● TASK LIST:
• A. According to the basis of preparation note, what period do the condensed consolidated financial statements of Mercia Asset Management PLC cover?
• B. Please translate this sentence from the basis of preparation note into Spanish: "The financial information presented in these condensed consolidated interim financial statements constitutes the condensed consolidated financial statements of Mercia Asset Management PLC and its subsidiaries for the six months ended 30 September 2022."

2. Basis of preparation
The financial information presented in these condensed consolidated interim financial statements constitutes the condensed consolidated financial statements of Mercia Asset Management PLC and its subsidiaries for the six months ended 30 September 2022. These condensed consolidated interim financial statements should be read in conjunction with the Group's Annual Report and consolidated financial statements for the year ended 31 March 2022, which have been prepared in accordance with international accounting standards in conformity with the requirements of the Companies Act 2006, International Financial Reporting Standards ("IFRS"), and the applicable legal requirements of the Companies Act 2006.

● SUPPLIED RECORDS:
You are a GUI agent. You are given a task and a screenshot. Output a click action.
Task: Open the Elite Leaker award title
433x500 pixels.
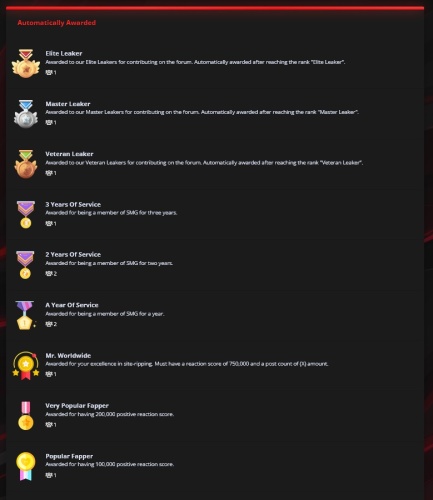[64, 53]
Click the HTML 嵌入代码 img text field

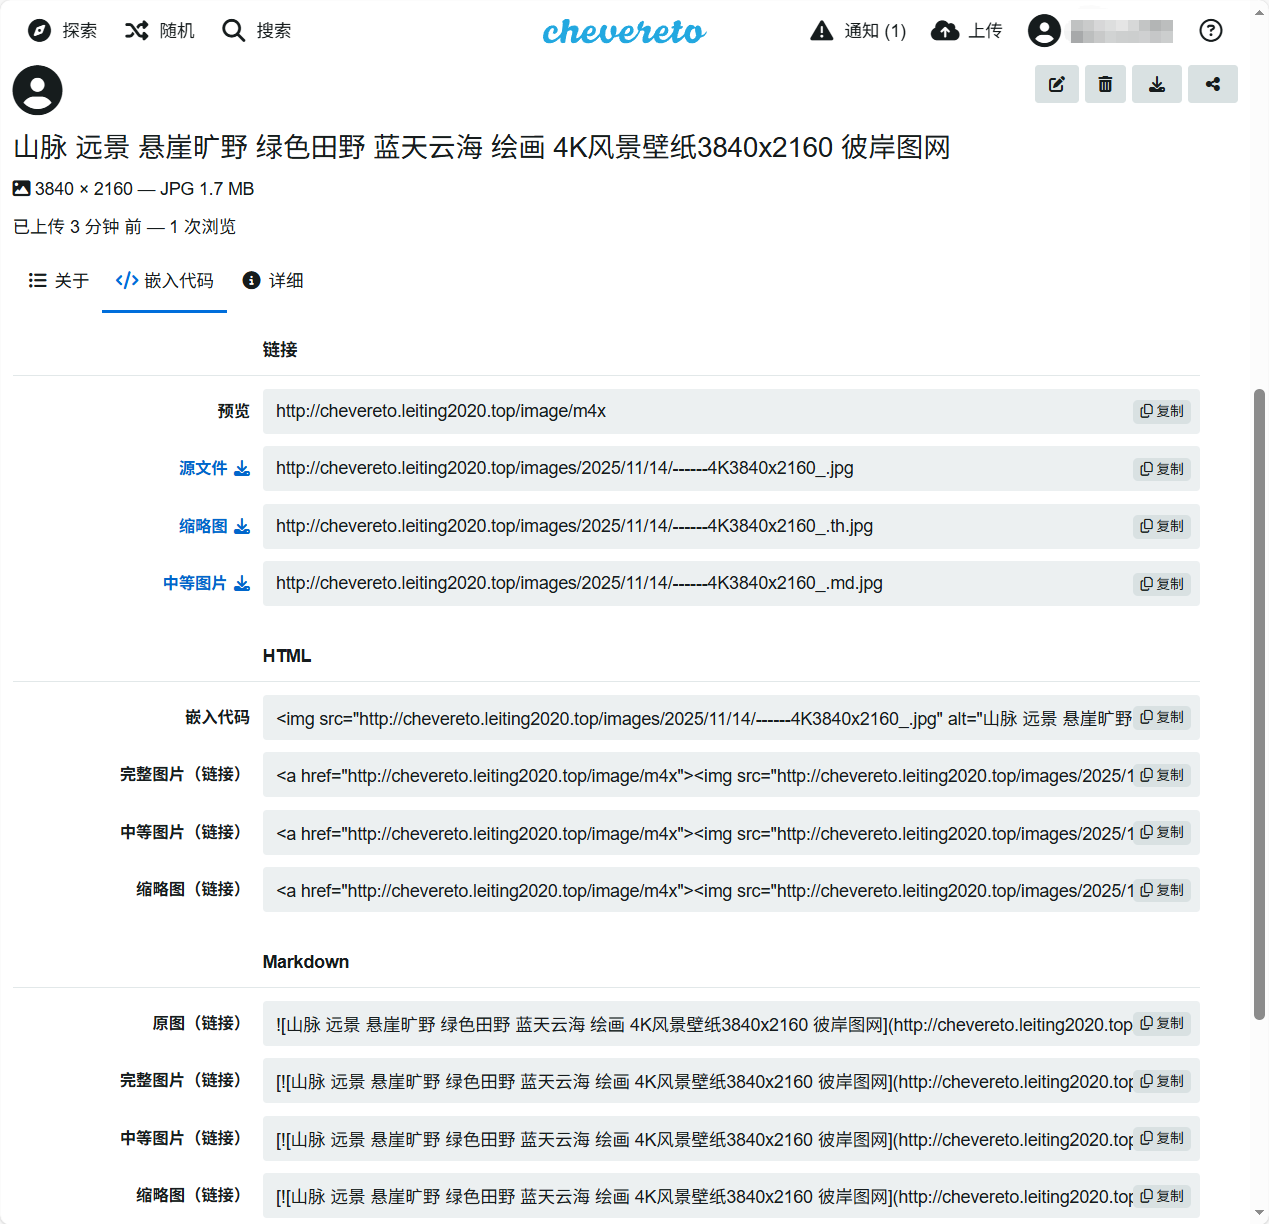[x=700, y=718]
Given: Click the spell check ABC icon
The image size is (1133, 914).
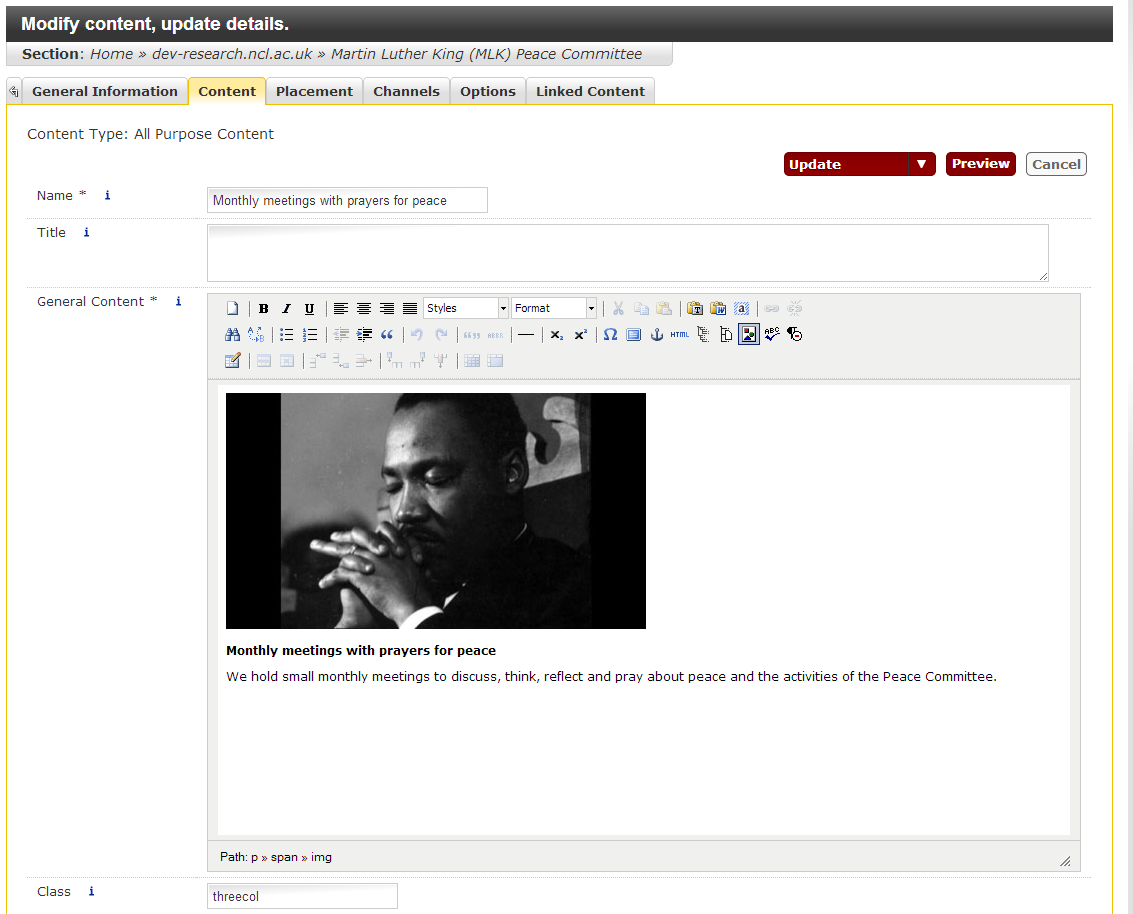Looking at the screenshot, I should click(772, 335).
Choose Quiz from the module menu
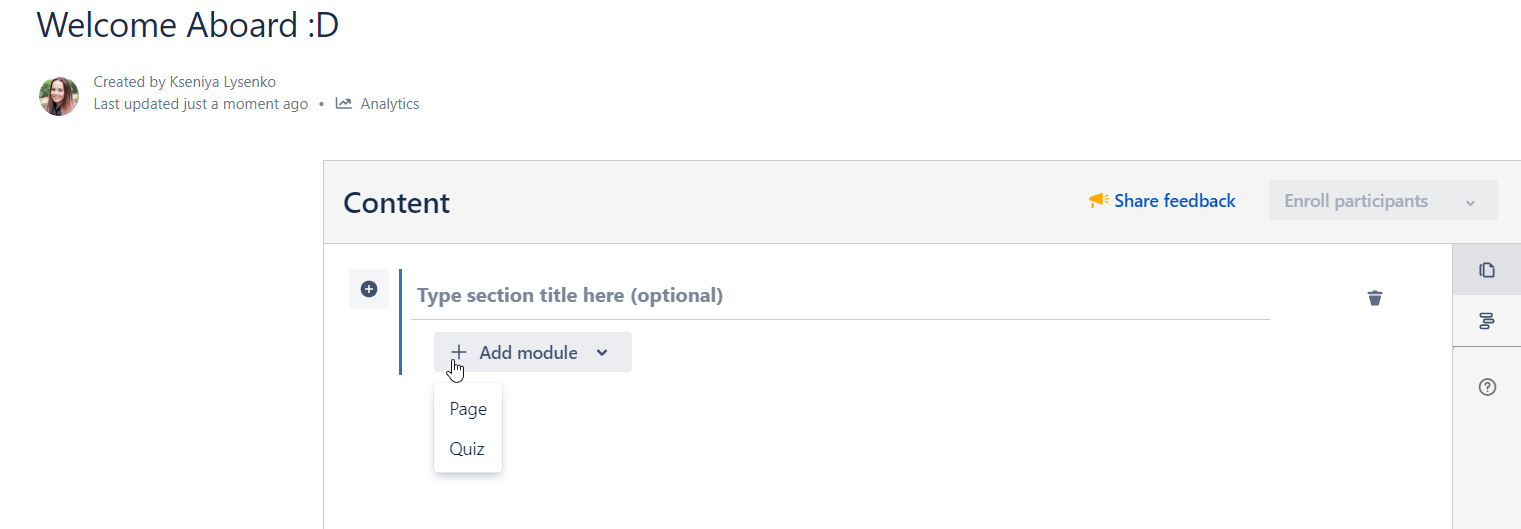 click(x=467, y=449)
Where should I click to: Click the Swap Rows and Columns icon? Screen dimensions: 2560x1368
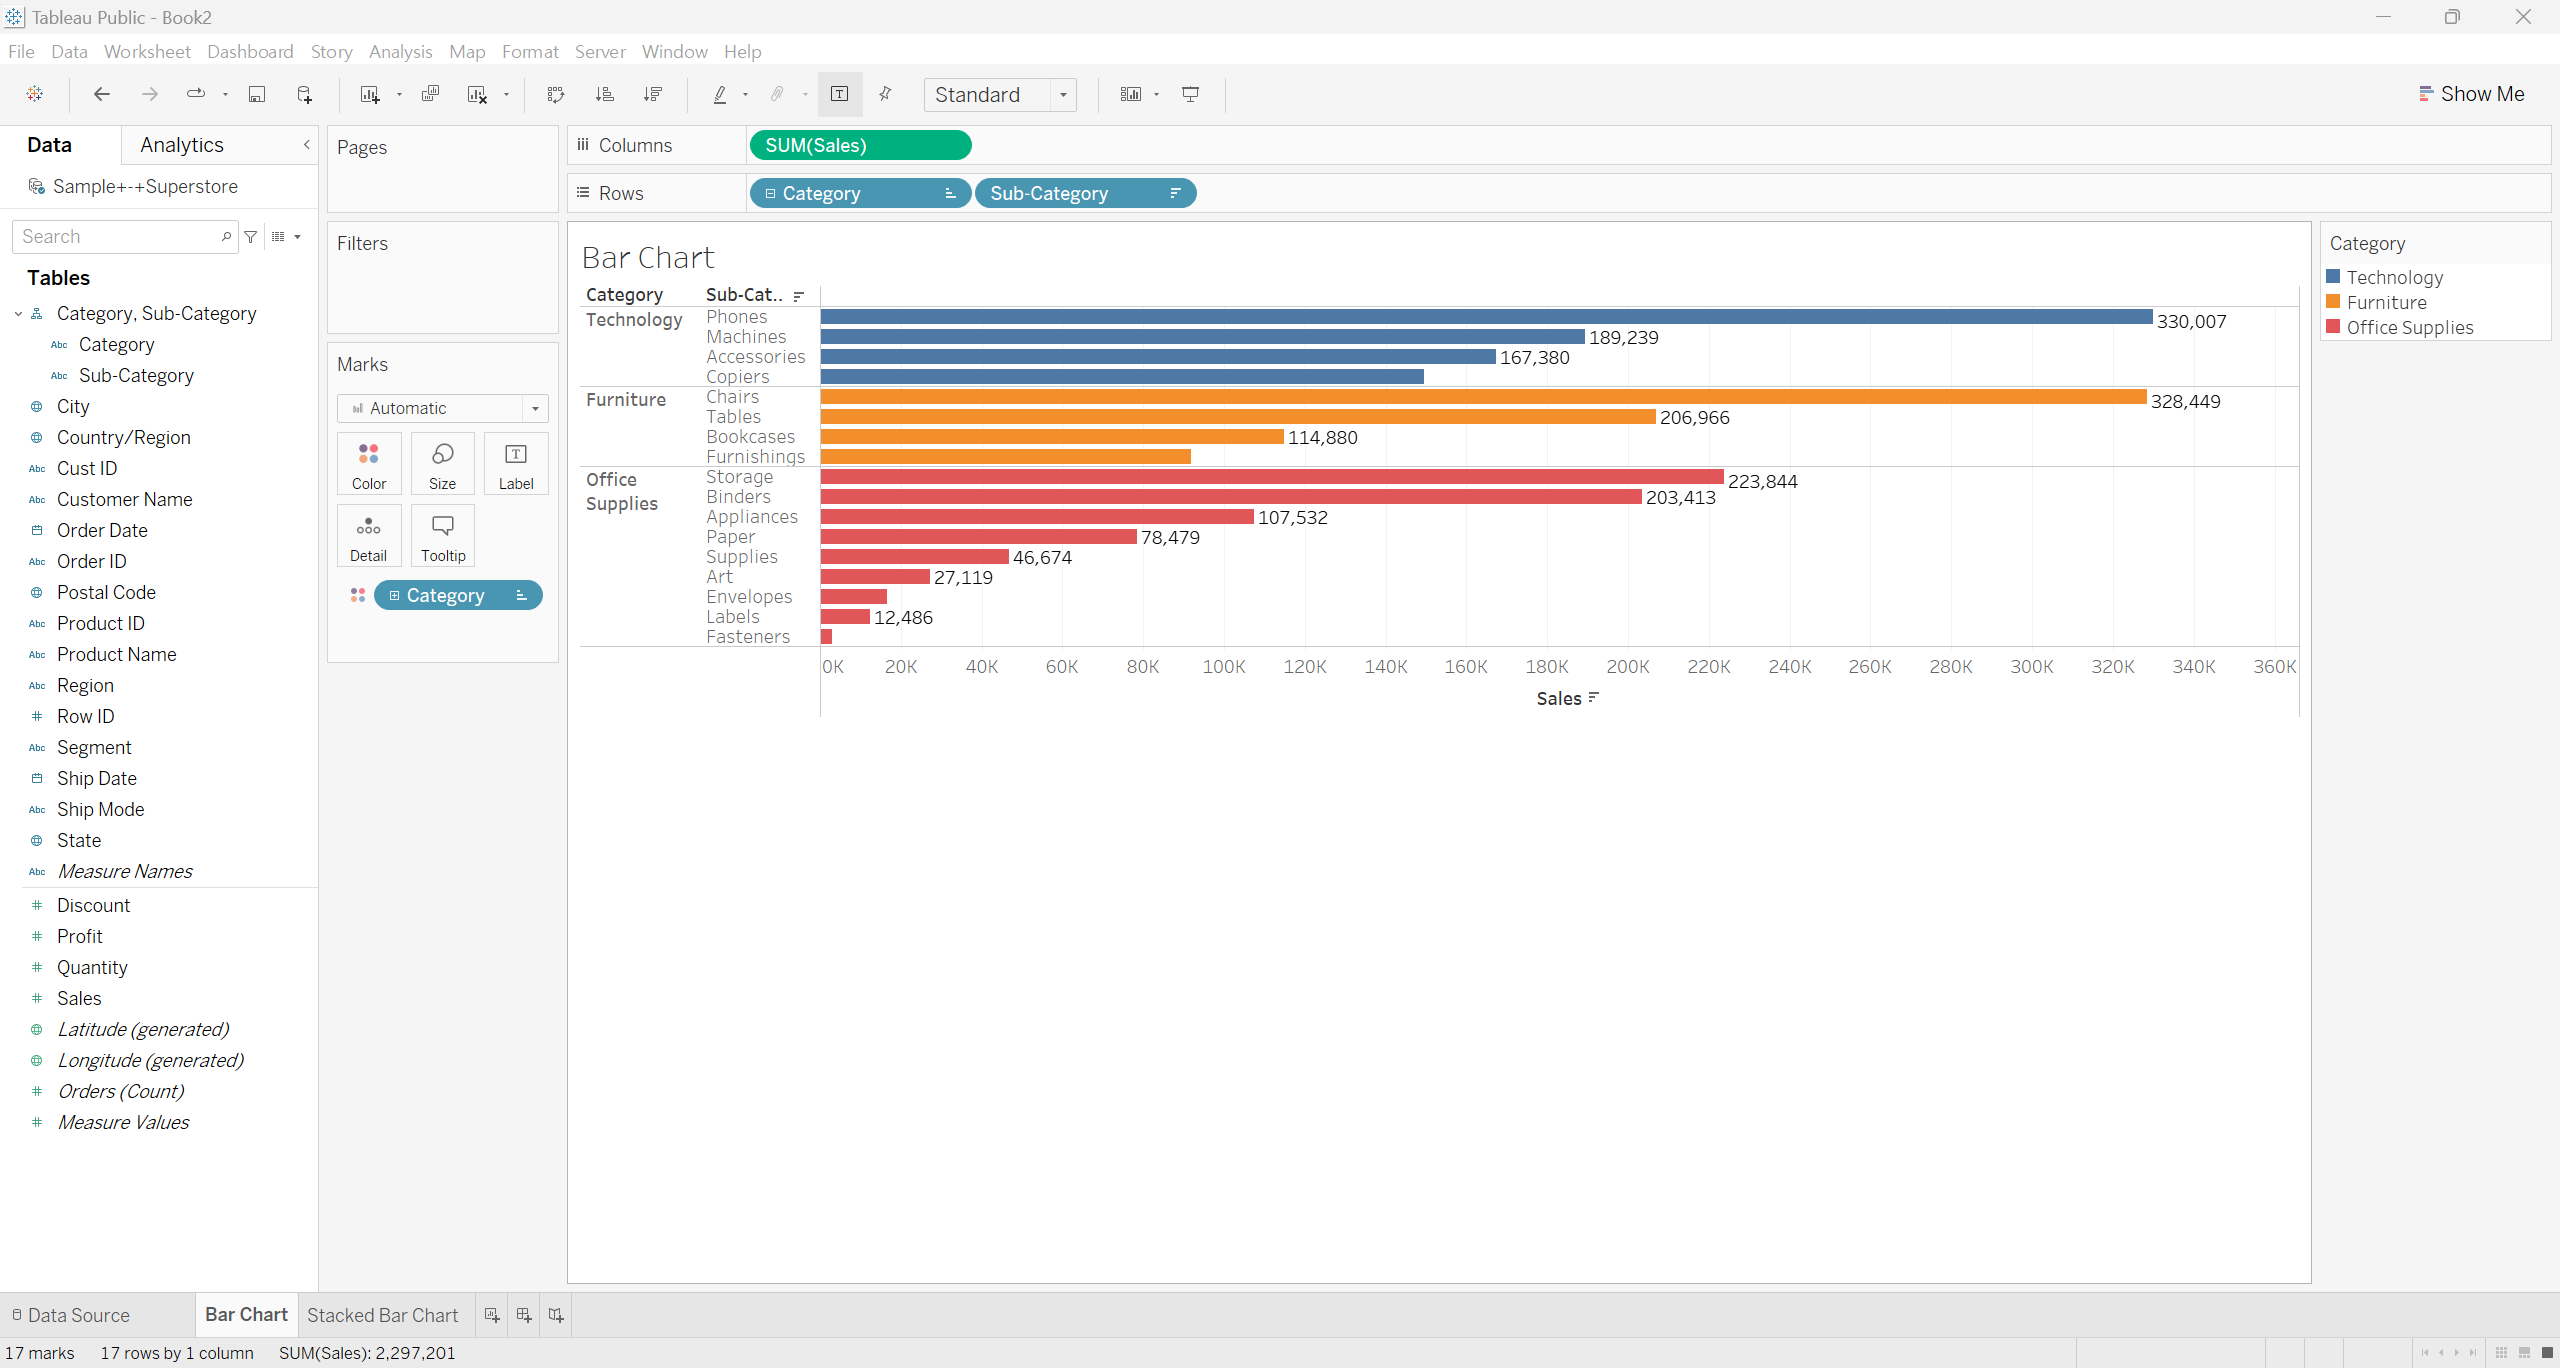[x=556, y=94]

● PER-TASK OUTPUTS:
• A. The six months ended 30 September 2022.

• B. La información financiera presentada en estos estados financieros intermedios consolidados condensados constituye los estados financieros consolidados condensados de Mercia Asset Management PLC y sus filiales correspondientes al periodo de seis meses finalizado el 30 de septiembre de 2022.